Pensions - Articles - Aon publish the results of their Pension Tracker Q1 2025


The Aon UK DC Pension Tracker rose over the last quarter of 2024, with the mid-career savers seeing the most significant increases. The Tracker increased by around 20 percent over 2024, reversing much of the fall following the 2023 update to the PLSA Retirement Living Standards.

 Over Q4 2024, the Aon UK DC Tracker rose which suggested that the expected future living standard in retirement provided by defined contribution (DC) savings was higher than at the end of the previous quarter.

 All our sample savers saw their expected retirement income increase through a combination of strong benchmark investment returns over the quarter and an increase in expected return assumptions post-retirement.

 
 Source: Aon UK DC Pension Tracker (1 October to 31 December 2024)

 Over the quarter (October to December 2024) the Tracker rose from 64.6 to 69.2. This rise was driven by an increase in expected future returns post-retirement, and positive actual investment performance, particularly in equity markets.

 Savers’ Positions (measured compared to the ‘moderate’ living standard)
 
 Source: Aon UK DC Pension Tracker (1 October to 31 December 2024)
 
 Solid year for DC savings, but updated living standards to come
 Over the whole of 2024, the Aon UK DC Tracker increased from 56.8 to 69.2 - an increase of around 20 percent. In £ terms, members expected retirement income increased over the year by between £2,000 and £6,000 per year. One contributing factor to this was the April increase in the State Pension (£900 p.a.) which benefited all members.

 However, even with this substantial increase, the Tracker is yet to return to the level it reached prior to the 2023 update to the PLSA living standards.

 Matthew Arends, partner and head of UK Retirement Policy at Aon, said: “Given inflation over the year, the expected increase in the PLSA’s retirement living standards when they are next reviewed will cause the Aon UK DC Tracker to fall to some degree. However, in the absence of any major update to the living standards, this impact may be more muted than in the previous two updates.
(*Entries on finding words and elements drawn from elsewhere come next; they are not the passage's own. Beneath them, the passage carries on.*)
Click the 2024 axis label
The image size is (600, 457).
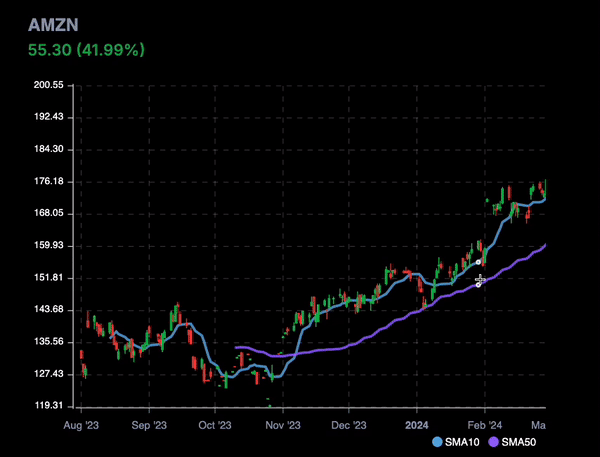(x=417, y=425)
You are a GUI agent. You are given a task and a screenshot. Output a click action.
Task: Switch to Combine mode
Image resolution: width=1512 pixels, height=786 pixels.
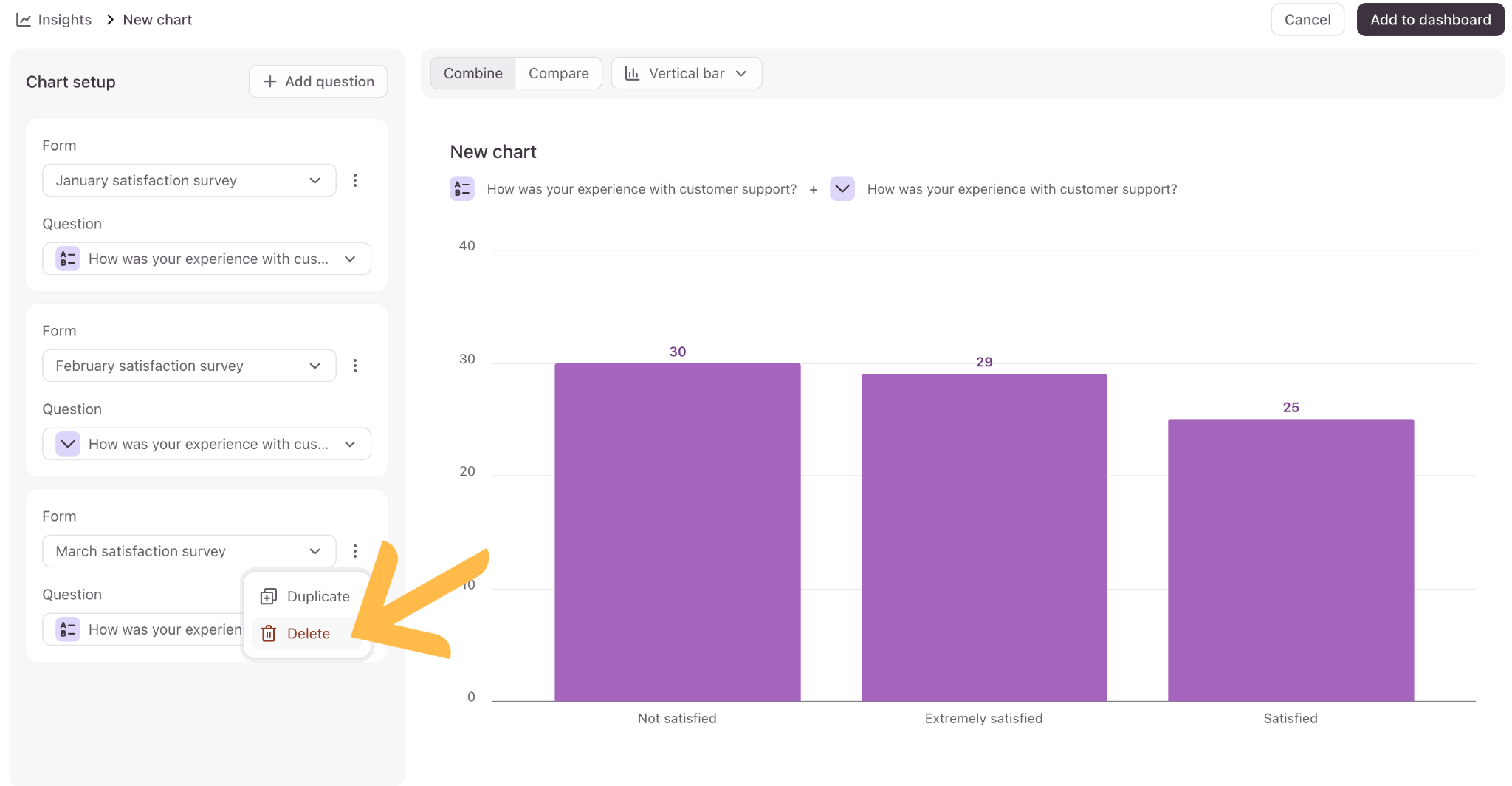pyautogui.click(x=473, y=73)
Of course, in reality, DC savers are affected by actual levels of inflation in the prices of the goods and services they purchase daily.”

 Following the calendar year-end - and as per our usual approach - all the sample savers will be re-set to their start-year ages and fund values for the next quarterly update.

 National Insurance increase – positive for pensions?
 In the November Budget, the Chancellor announced that an increase in employer National Insurance Contributions (NICs) would come into effect from April 2025. While this will ultimately increase staff costs for businesses, employee pension contributions made via ‘salary sacrifice’, which attract neither employee nor employer NICs, will become even more tax-efficient.

 Matthew Arends, partner and head of UK Retirement Policy at Aon, said: “The changes to employer NICs on earnings will make it more attractive for employers to set up salary sacrifice and bonus sacrifice arrangements, benefiting employers and employees alike by reducing NIC costs and increasing employee take-home pay. In addition, employers who offer ‘cash-in-lieu’ of pension contributions – perhaps for those affected by the Annual Allowance – are likely to need to review their terms. Many employers offering these terms make a deduction for the employer NICs payable on the cash sum and this will need to be updated for the new NIC rate.”

 Movement over the final quarter of 2024
 The increase in the Aon UK DC Pension Tracker over the last quarter of 2024 was primarily driven by an increase in expected future return assumptions post-retirement and positive investment performance over the quarter.
 • The youngest saver’s expected income increased by around £770 p.a. (2.2 percent), driven by positive investment performance and an increase in future expected return assumptions post-retirement. This was partially offset by a decrease in expected future investment return assumptions before retirement and lower expected salary increases over their working life.
 • The 40-year-old saver saw an increase of around £1,615 p.a. (or 4.3 percent) in their expected retirement income. This was again driven by an increase in the expected future investment return assumptions post-retirement and the actual investment performance over the quarter, offset by falls in the expected future investment returns before retirement.
 • Our 50-year-old saver saw the largest increase of around £2,240 p.a. (or 5.8 percent) in their expected retirement income. Due to this saver’s larger existing funds, they benefited the most from the positive investment returns over the quarter, with increases to expected post-retirement investment returns also benefiting this saver.
 • The oldest savers saw an increase of around £600 p.a. (around 2.8 percent). This saver benefited from an increase to post-retirement expected return assumptions together with strong investment performance over the period. As this saver is close to retirement, they also benefited from an increase in their expected investment returns pre-retirement due to their higher allocation to bond assets (on which expected returns increased). This more than offset a reduction in the expected future returns on equity assets.
 • Overall, the oldest saver is expected to be the worst off in retirement, albeit with a retirement income of around 150 percent of the ‘minimum’ Retirement Living Standard. This excludes any defined benefit pension benefits they may have but which are not included in this projection.